Stored items:
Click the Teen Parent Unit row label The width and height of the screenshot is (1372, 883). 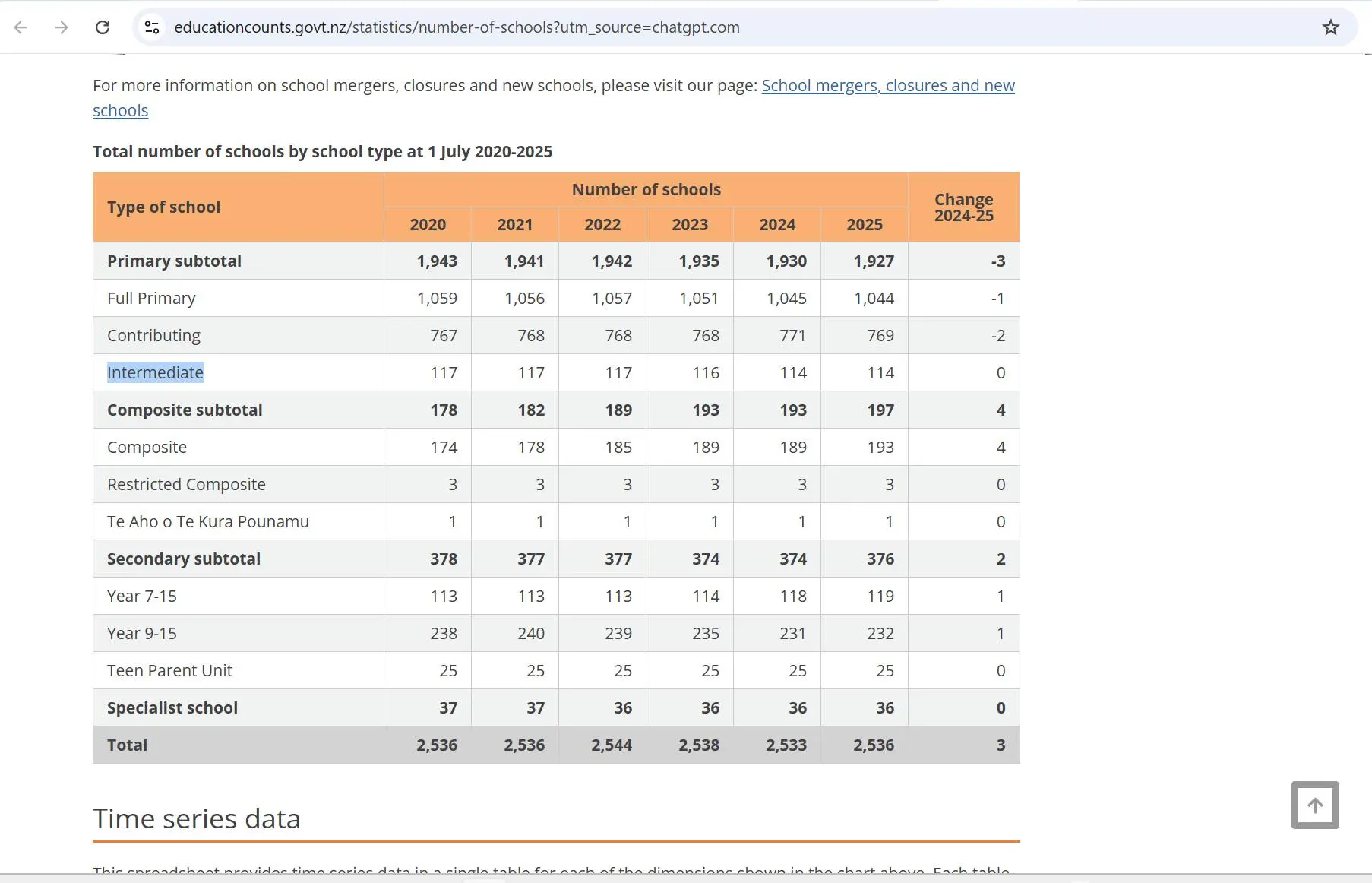click(169, 670)
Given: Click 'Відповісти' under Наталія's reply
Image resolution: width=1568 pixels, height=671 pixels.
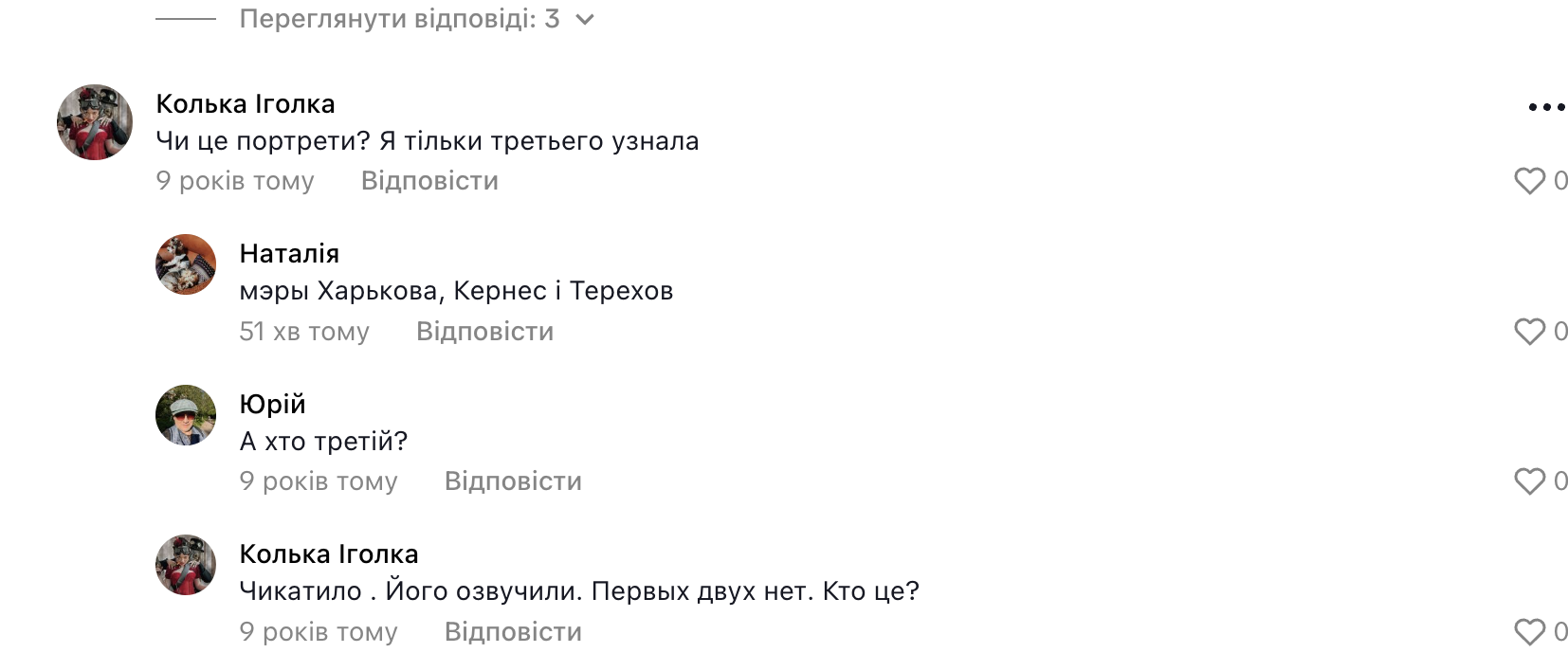Looking at the screenshot, I should (484, 332).
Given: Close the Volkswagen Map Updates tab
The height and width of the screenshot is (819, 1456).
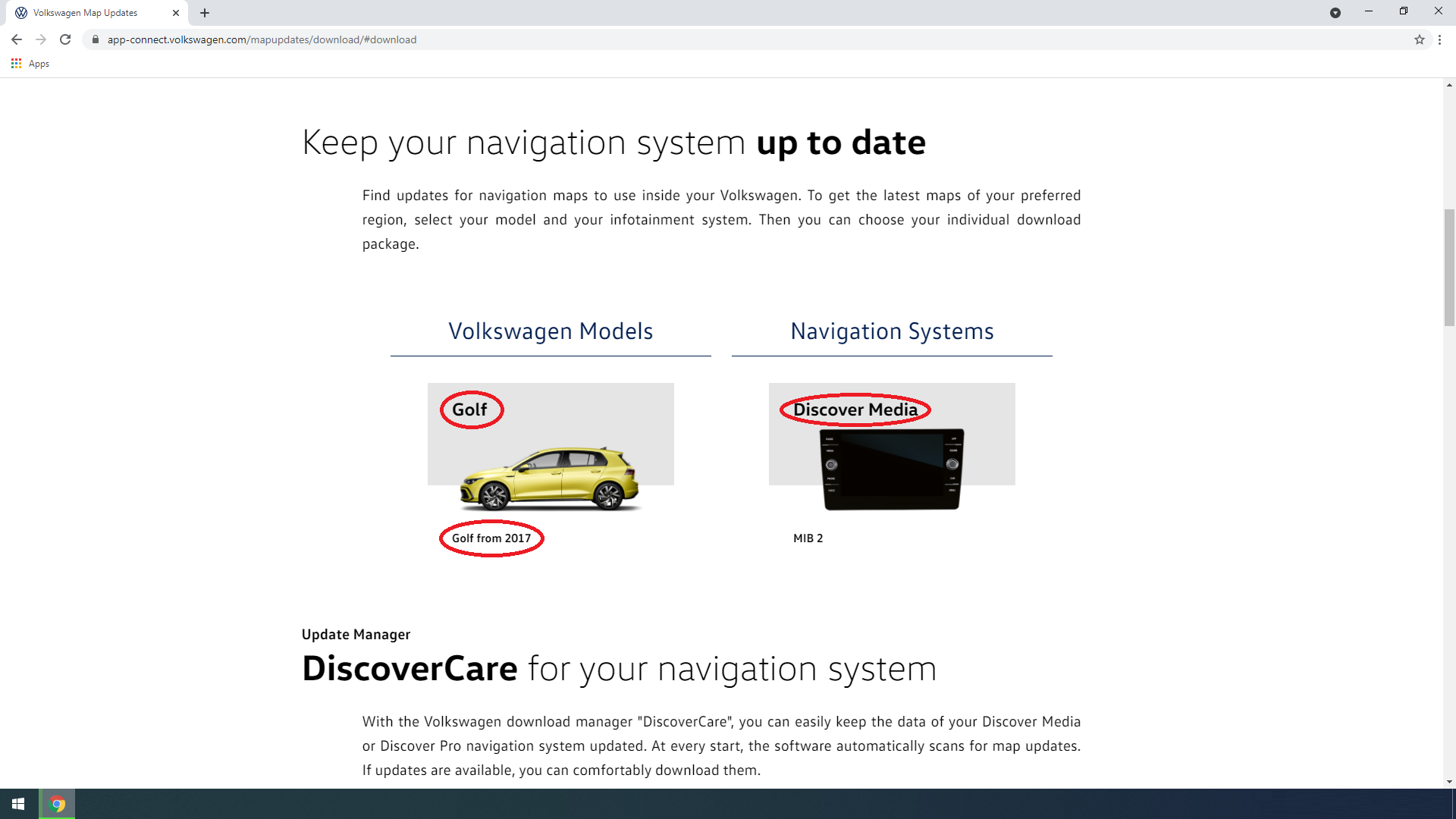Looking at the screenshot, I should point(176,13).
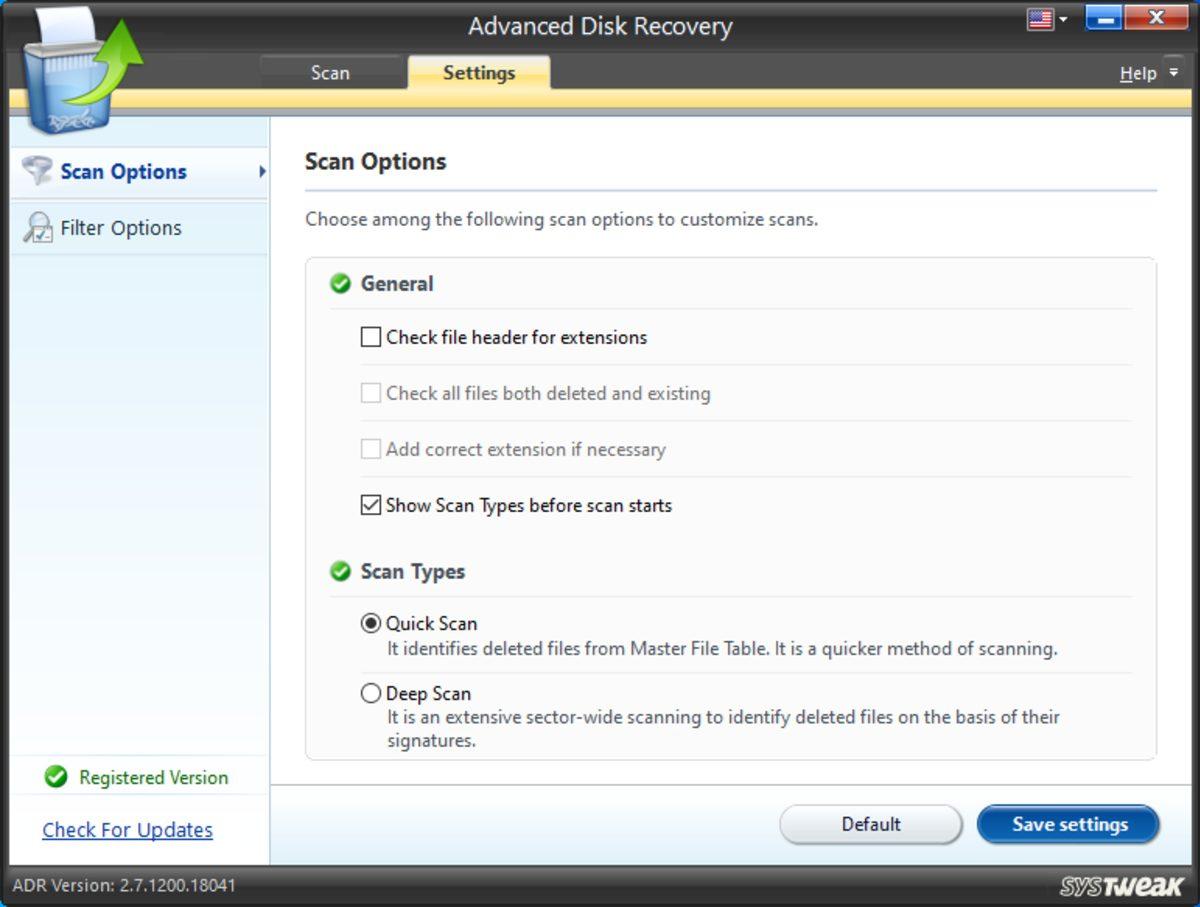Click the Registered Version green check icon
Viewport: 1200px width, 907px height.
[56, 777]
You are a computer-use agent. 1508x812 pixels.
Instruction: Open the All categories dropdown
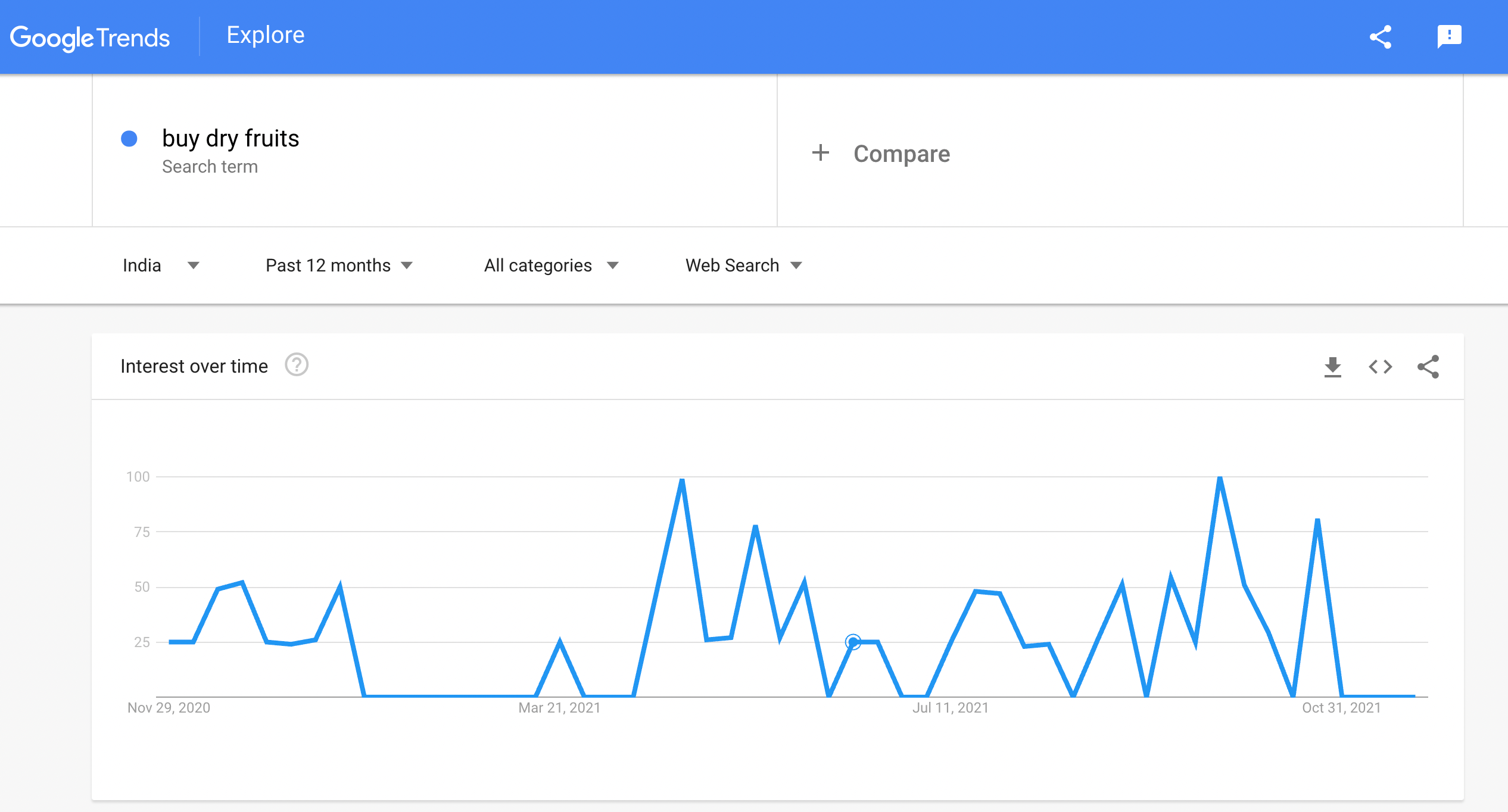[551, 266]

DIRECTIONS FOR THIS TASK –
Your task is to transcribe, exactly and without additions, every line from the one that contains "You are a computer-use" to the end of the entries above, both included. Omit all pictures.

SOLUTION TO THIS PROBLEM –
You are a computer-use agent. 1508x812 pixels.
Instruction: Open the All categories dropdown
[551, 266]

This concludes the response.